Muharram is also a very special month for Shia, specifically the first ten days of it. 10th of Muharram is the day Imam Al-Hussein bin Ali bin Abi Talib (Muhammed's grandson from his daughter Fatima) was killed/ martyred by the Ummayids at Al-Taff (near present day Karbala) with several sons and brothers. Al-Hussein along with his family and a handful of followers rebelled against the Ummayid rulers to restore the
Caliphate to Ahl Al-Bait (the prophet's household). He left Medina for Iraq (Iraqis were very frustrated with the Ummayids back then) responding to a cry of help and where he naiively imagined he would garner support and man power for his cause.
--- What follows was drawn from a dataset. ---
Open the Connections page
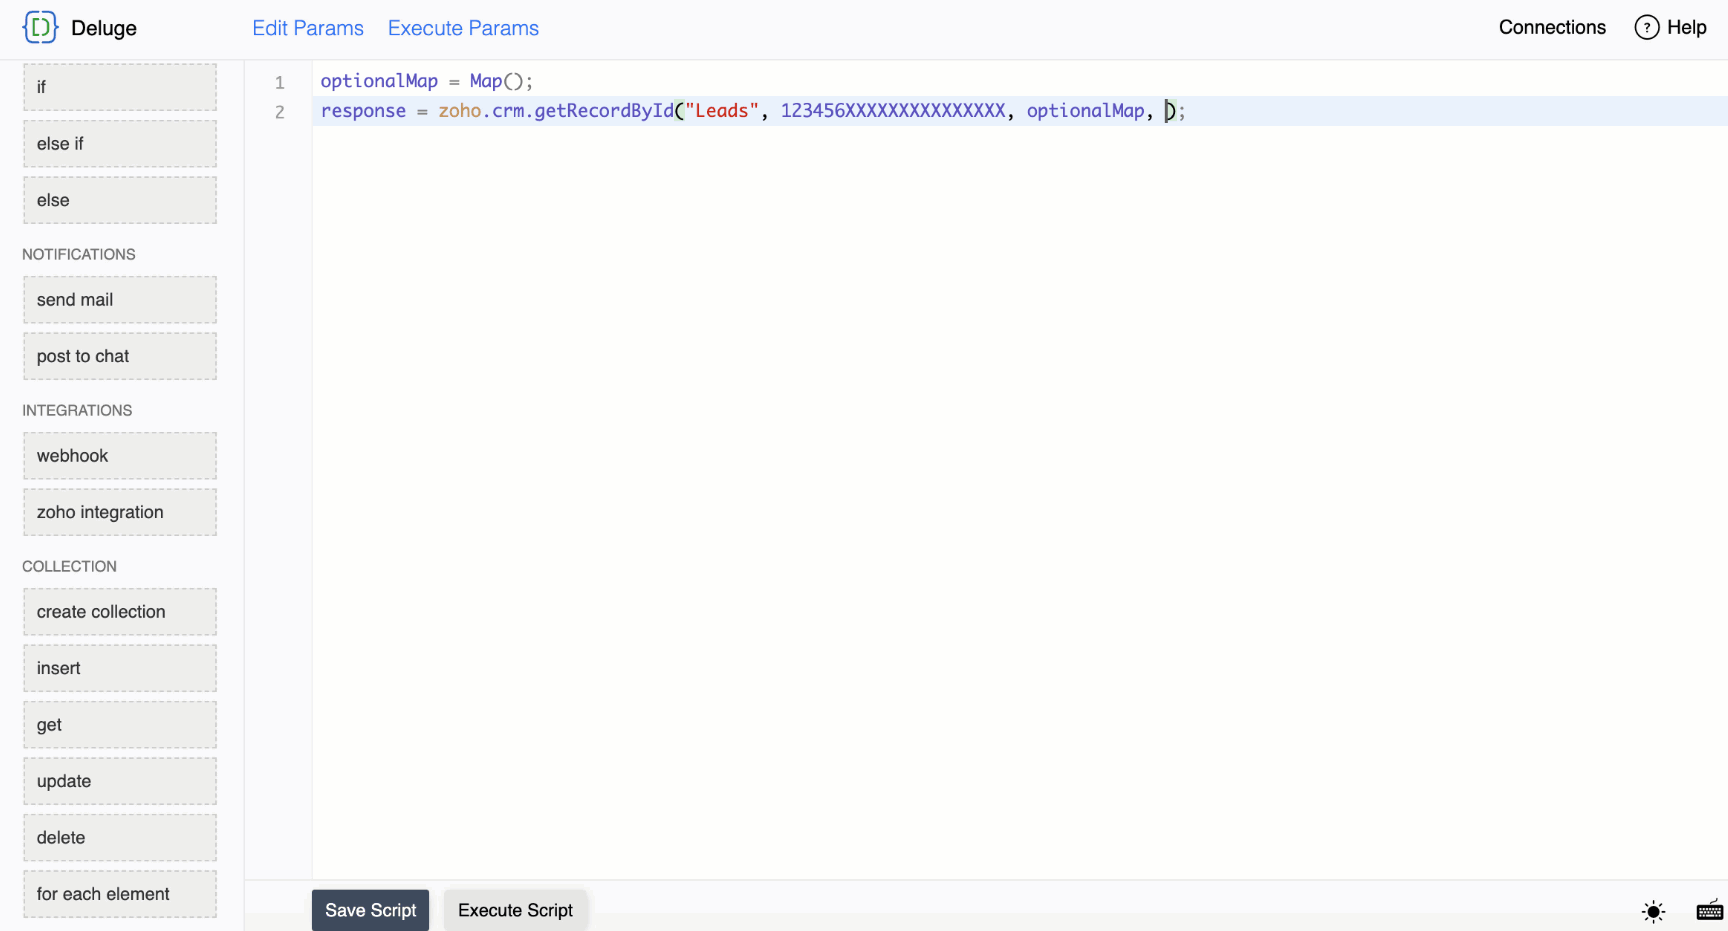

He was so wrong. Iraqi Arabs typically abandoned him at the first display of force by the Ummayid governor Ubaid Illah bin Zeyad who oppressed the Shia
violently (which is one of the many reasons Shi'ites hate my name ;)).

To make a long story short, Al-Hussein was slaughtered and his head sent to the Caliph Yazid bin Mu'awiyah (whose grandfather was one of the most prominent Quraish kafirs who fought against Muhammed) at Damascus along with the women and children of Bani Hashim (Muhammed's clan). A young son of Hussein (Ali Zain Al-Abidain) survived the Taff battle. He returned to Medina, and took solace in studying religion. The Ummayids watched him closely. Iraqis also tried luring him into revolting against the Caliphate, but he wisely refused (one of his sons was fooled though and headed to Iraq only to meet the same fate as his grandfather but with slightly different details). Anyway, the descendants of Imam Al-Hussein through his son Ali are the twelve infallible imams (a'ima alma'ssumeen). They are the
saints of Shi'ite Muslims. Starting from Ali bin Abi Talib (Muhammed's cousin and son-in-law), Al-Hassan and Al-Hussein (his two sons), Ali Zain Al-Abidain bin Hussein, Mohammed Al-Baqir bin Ali, Jaffar Al-Sadiq bin Muhammed, Musah Al-Kadhim bin Jaffar, Ali Al-Ridha bin Musah, Mohammed Al-Jawad bin Ali, Ali Al-Hadi bin Mohammed, Al-Hassan Al-Askari bin Ali, and the last Mohammed Al-Mahdi. Al-Mahdi allegedly dissapeared into a cave in Samarra when he was very young around the ninth century. The Shia strongly believe he will reappear one day from this cave to fill the earth with justice once again. In other words, he is their version of the Messiah. The belief in a guided saviour descending from the prophet is held by the majority of different Islamic sects, but the Shia insist that Al-Mahdi is the one. Many renown Islamic historians even deny he ever existed.

Hope all the above makes sense. So, Iraqi Shia have special rituals to perform during the first ten days of Muharram. First, tabukh (cooking), or mass feasts to feed the poor. They make qima which is a minced beef sauce served with boiled rice, harrisa, which is some kind of porridge, and zarda my favourite (a sweet dish which I have no idea about ingredients). The second ritual, latum, I'm sure most of you have seen it during Shia demonstrations, where they furiously beat on their chests and heads in unison while singing certain lamenting verses, only, during Muharram it is carried out on a much wider and systematic scale. Large spiky chains, whips, and many other items that BDSM enthusiasts would be proud of are used. It's a horrible and depressing scene to watch. If I can get away with it, I'll try to take pictures when it starts over here.

Of course all these rituals were prohibited by Saddam's regime, which is why they are fervently being followed out now. My opinion is that he should have accomodated them. I'm sure many Shi'ite Iraqis are going to read this and say: oh, a spoiled Sunni kid bashing holy Ashurra. Believe me, that's not the case, but if you were here right now witnessing the mass hysteria that I am, you would actually be ashamed to be associated with any of this. But keep the tabukh it's good!

I have to run now, but I'll write more later about the Iranian influence in Basrah, Islamic parties, opinions of people I've talked to here on many issues, smuggling, indisciplined Brits, and the latest developments at the doctors residence (where a mini civil war is about to break!). Ciao.